労基法改正案成立を目指し「高度プロフェッショナル制度」修正へ

連合からの要請を受け法案修正の動き

7月11日、労働基準法改正案の修正をめぐる政労使会合の合意文書案が明らかになりました。

改正案に盛り込まれている、年収1,075万円以上の金融ディーラーや研究開発職等を労働時間規制の対象外とする「高度プロフェッショナル制度」について、労働界の求める長時間労働対策を盛り込んだかたちに修正し、秋に開かれる臨時国会での成立を目指します。

具体的な修正内容

合意文書案では、制度対象者の長時間労働対策として、「年間104日以上かつ4週4日以上の休日を与えること」を義務付けることとしました。

また、(1)退社から出社までの間に一定の休息時間を設ける勤務間インターバル制度の実施、(2)労働時間の上限設定、(3)2週間連続の休日取得、(4)(一定条件の下での)臨時の健康診断の実施のいずれか複数の措置を労使で決定し、実施を義務付けます。
さらに、制度適用者の拡大を懸念する労働界への配慮から、「対象が営業職全般に拡大されるものでなない」との表現も、盛り込まれました。

修正案をめぐる動き

連合の逢見人事局長は7月11日に民進党の大串政調会長と会談し、条件付きで政府案を受け入れる内容を盛り込んだ連合の修正案を説明しました。

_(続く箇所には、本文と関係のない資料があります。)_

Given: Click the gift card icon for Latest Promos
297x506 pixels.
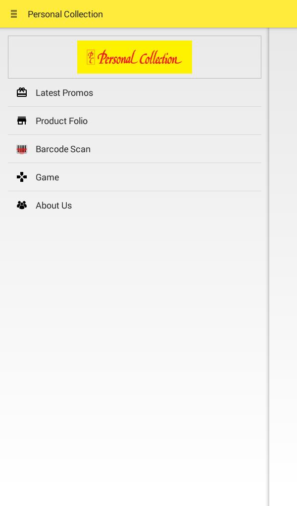Looking at the screenshot, I should [x=22, y=92].
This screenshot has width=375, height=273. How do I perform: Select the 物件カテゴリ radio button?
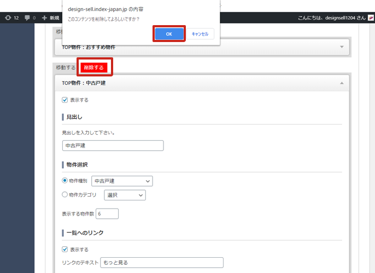tap(65, 195)

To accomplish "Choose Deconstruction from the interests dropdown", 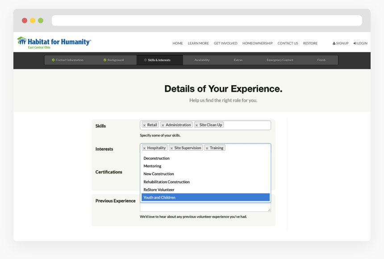I will (x=156, y=158).
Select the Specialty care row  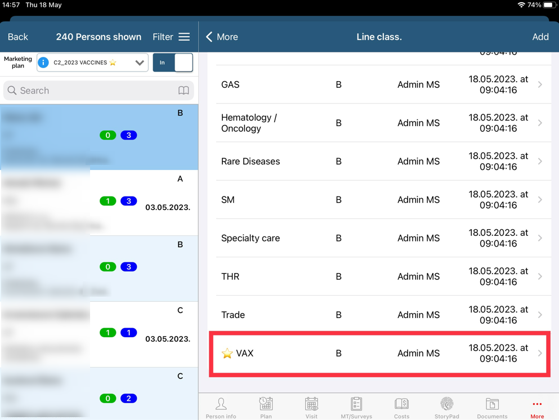[379, 238]
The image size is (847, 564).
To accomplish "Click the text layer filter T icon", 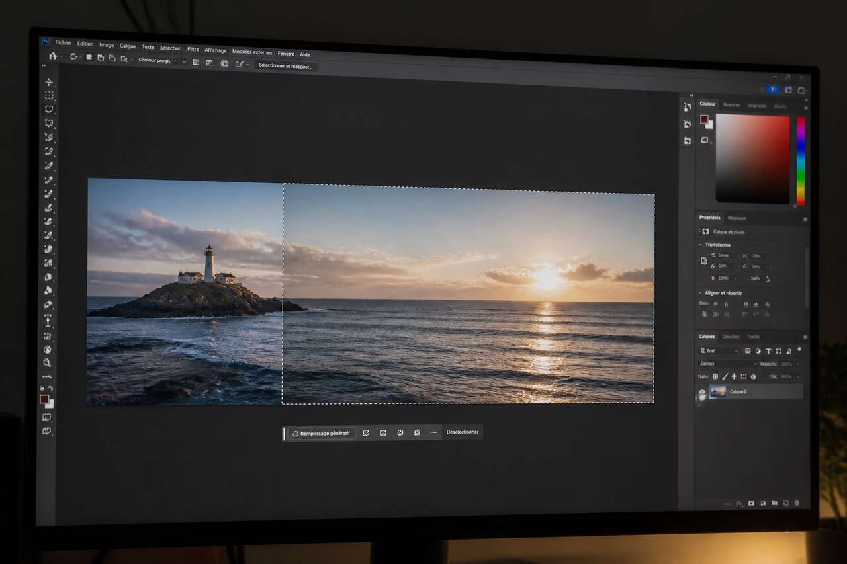I will [768, 351].
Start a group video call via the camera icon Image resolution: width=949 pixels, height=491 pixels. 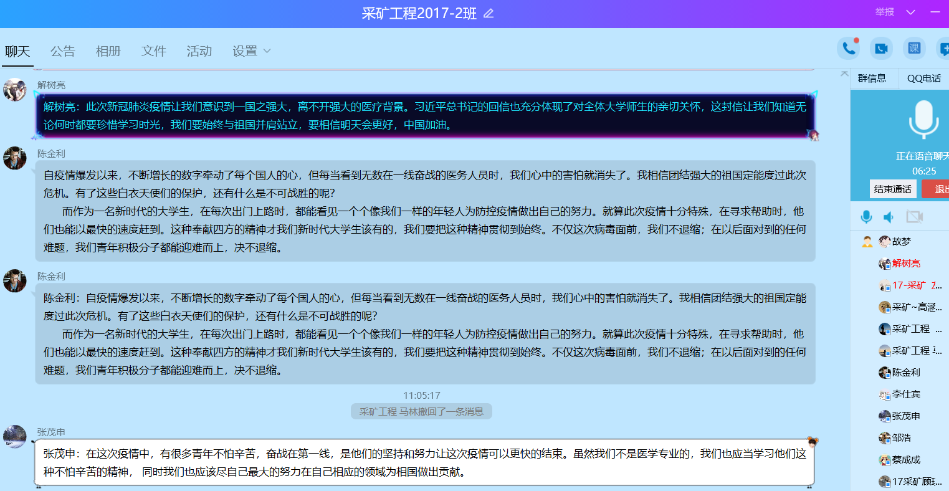point(881,49)
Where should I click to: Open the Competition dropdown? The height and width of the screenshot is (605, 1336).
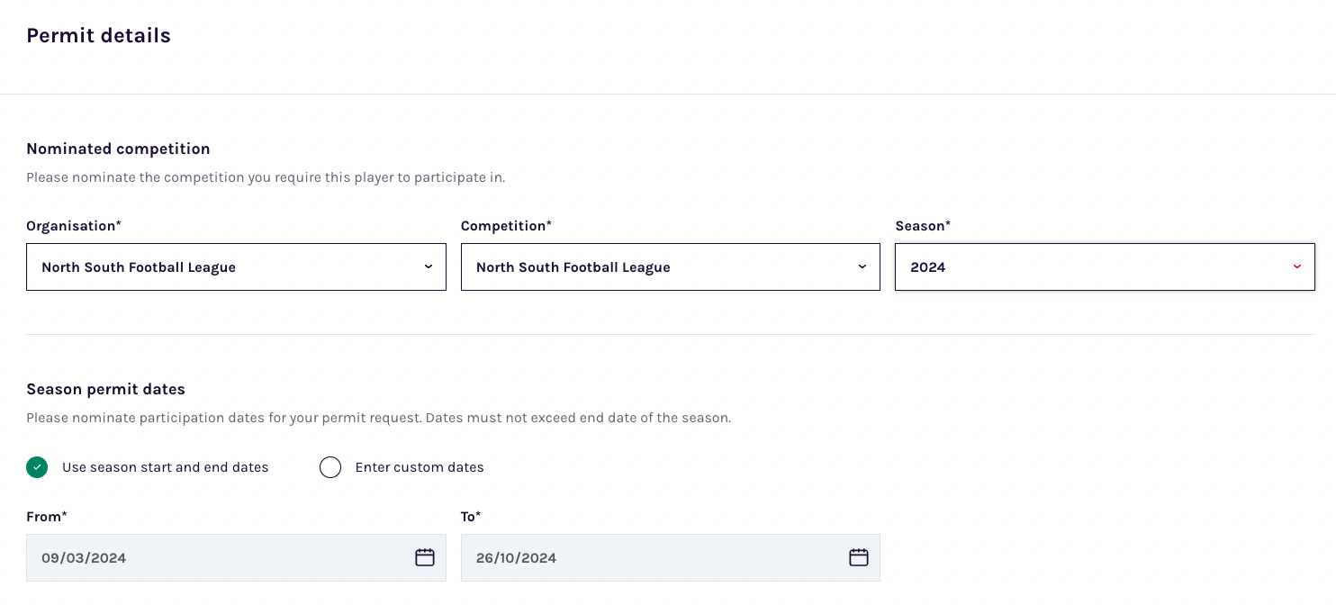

塩崎厚生労働大臣は、同日の記者会見で「連合の意見を聞きながら前に進めていきたい」と述べています。

臨時国会での成立なるか?

継続審議となっている労基法改正案には、高度プロフェッショナル制度のほか、「中小企業の月60時間以上の時間外労働の割増賃金率の見直し」や「時間外労働時間の上限設定」等が盛り込まれています。
また、臨時国会には、非正規労働者の処遇を改善する「同一労働同一賃金」に向けたパート労働法、労働契約法、労働者派遣法の改正案も提出される予定です。

これらが「働き方改革関連法案」として臨時国会で一括審議される見通しですが、野党が根強く反対している改正項目も含まれており、法案の行方は不透明です。